Almeida ainda: um eu que rememora. Rememoração, memória. De acordo com Murilo


Marcondes Moura, Cecília constrói eus poéticos que se afastam do mundo e da guerra por
meio de uma perspectiva civil, feminina e pacifista. A masculinidade seria neutralizada pelo
deslocamento dela em direção ao infantil e “o monumental é sistematicamente confiscado”.
Cecília: “eu quero a memória acesa/ depois da angústia apagada” (p. 472, MA).
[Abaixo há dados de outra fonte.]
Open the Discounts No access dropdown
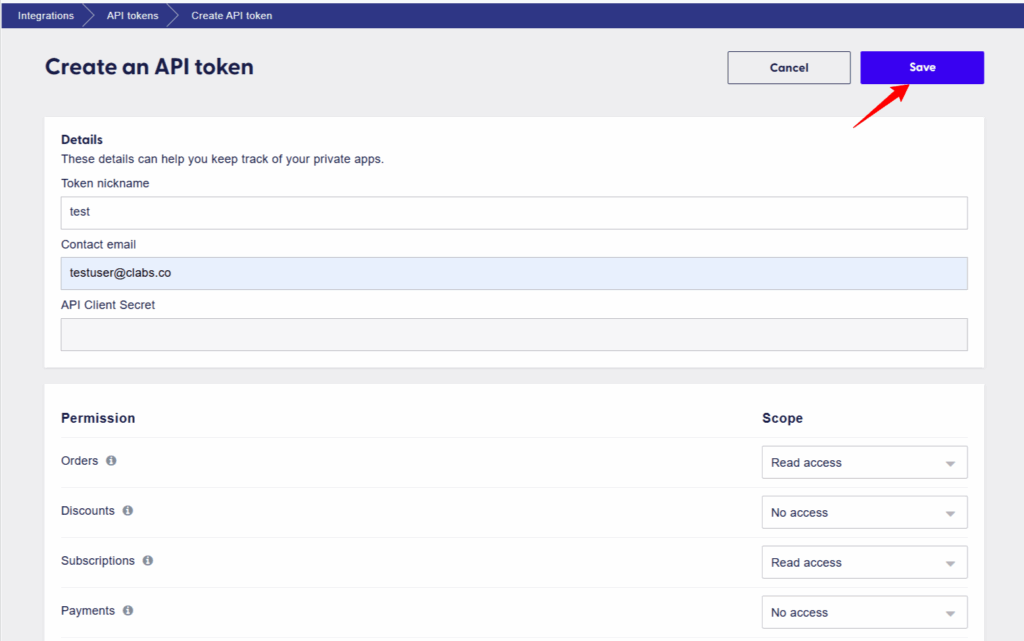 click(864, 512)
Ainda Murilo Marcondes Moura: atenção ao detalhe, ao “mínimo”, o apego carinhoso com
seres que não importam caracterizam a perspectiva de Cecília sobre a guerra.

É curioso, aponta Moura, como o lirismo delicado de Cecília foi, entre todos, “um dos mais
permeáveis aos acontecimentos da Segunda Guerra Mundial” (p. 238).
A crítica poética à guerra e à violência colonial como fundamento da definição do lirismo de
Cecília. Ver “Evidência”: “Nunca mais cantaremos/ com o antigo vigor/ o entusiasmo era
inútil/ e desnecessário, o amor” (MA, p. 550 e ss.).

O que significa ter sido a poeta brasileira mais permeável aos acontecimentos da grande
guerra? Poemas sobre a guerra em MA: “Sugestão” (463), “Museu” (464), “Lamento da
noiva do soldado” (481), “Os presentes dos mortos” (484), “Balada do soldado Batista”
(495), “Cavalgada” (499), “Lamento da mãe órfã” (509), “Desenho” (523), “Lamento do
oficial por seu cavalo morto” (540), “Guerra” (541), “Os homens gloriosos” (545),
“Evidência” (550), “As formigas” (573), “Jornal, longe” (581).